No sé qué tendrán que oponer a esto los cristianos, los árabes o los judíos; los andaluces somos diferentes de todos ellos. Y, en cualquier caso, como dijo el califa Alí, yerno de Mahoma, "en el curso de mi larga vida he observado que a menudo los hombres, más aún que a sus padres, se parecen al tiempo en el que viven"].

Todos los humanos, sólo por serlo, tienen tanto en común que las diferencias me parecen mínimas. ¿No es mayor la que hay entre un tigre y un lince que entre mi padre y Muley 'el Negro', por distintos que sean su estatura, su religión, su color y su fortuna? Más diferencias veía yo, por su forma de vida, entre mi tío Yusuf y Faiz el jardinero que entre el imán de la mezquita de la Alhambra y un hombre que solía subir por la Antequeruela, y que me señalaron como sacerdote cristiano.


Tanto me conmovió en aquel entonces este tema que quise comprobar los efectos de los ritos que el tío Yusuf nos describió. Un anochecer fue en busca de un eunuco que conocía, del que después escribiré, y le rogué que me bautizara. Él no sabía cómo, pero yo le dije lo que había escuchado. Lo conduje a una fuente cercana a la Torre de Mohamed, el Fundador de la Dinastía (una torre a la que iba mucho, atraído por las pinturas que en ella se encontraban); le supliqué -el miraba a un lado y a otro, resistiéndose a mi capricho- que tomara agua con las manos, y que la vertiera sobre mi cabeza repitiendo lo que yo le apuntase.
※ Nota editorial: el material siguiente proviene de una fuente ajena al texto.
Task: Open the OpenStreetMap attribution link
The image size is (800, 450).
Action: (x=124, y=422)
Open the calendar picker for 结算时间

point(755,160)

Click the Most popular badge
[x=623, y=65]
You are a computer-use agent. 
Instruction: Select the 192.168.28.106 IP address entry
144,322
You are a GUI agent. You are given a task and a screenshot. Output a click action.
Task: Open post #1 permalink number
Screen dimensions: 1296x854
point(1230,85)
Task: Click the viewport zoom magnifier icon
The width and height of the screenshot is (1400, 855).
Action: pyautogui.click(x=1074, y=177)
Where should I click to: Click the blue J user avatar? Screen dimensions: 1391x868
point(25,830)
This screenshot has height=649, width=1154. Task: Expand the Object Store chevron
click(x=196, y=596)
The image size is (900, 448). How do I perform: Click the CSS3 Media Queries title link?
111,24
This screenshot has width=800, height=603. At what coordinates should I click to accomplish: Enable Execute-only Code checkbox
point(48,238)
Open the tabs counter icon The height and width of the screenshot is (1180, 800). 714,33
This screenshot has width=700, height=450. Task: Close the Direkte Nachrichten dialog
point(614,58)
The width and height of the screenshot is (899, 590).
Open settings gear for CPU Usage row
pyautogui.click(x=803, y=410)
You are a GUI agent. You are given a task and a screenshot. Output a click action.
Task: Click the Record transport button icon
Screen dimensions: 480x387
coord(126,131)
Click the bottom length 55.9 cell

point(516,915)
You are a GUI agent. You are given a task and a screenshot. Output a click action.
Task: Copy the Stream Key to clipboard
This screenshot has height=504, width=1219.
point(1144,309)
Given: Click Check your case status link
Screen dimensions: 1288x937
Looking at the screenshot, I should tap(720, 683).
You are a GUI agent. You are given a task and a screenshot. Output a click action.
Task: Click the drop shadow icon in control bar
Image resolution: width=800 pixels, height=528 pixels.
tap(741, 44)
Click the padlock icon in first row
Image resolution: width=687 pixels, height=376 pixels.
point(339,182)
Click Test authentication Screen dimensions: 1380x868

Recuerdo que, impaciente, lo taladraba con los ojos, y detrás de él veía el Generalife y, más alto, el Palacio de la Quinta, y el cielo muy oscuro, porque venía la noche con mucha rapidez. "Yo te bautizo -él repetía 'yo te bautizo'- en el nombre de nuestro padre, de nuestro hijo y de nuestro hermano santo". Cuando concluyó la ceremonia, me apresuré a mirarme en una alberca próxima, pero nada veía en el agua negra. Y fui corriendo en busca de un espejo, y allí estaba mi cara, igual que la había visto siempre, aunque con el pelo empapado: mis ojos de color verde oscuro, demasiado grandes para el tamaño de las mejillas, mi nariz corta y recta, y mis labios quizá en exceso abultados. Ningún cambio se había producido en mí a pesar del ceremonial.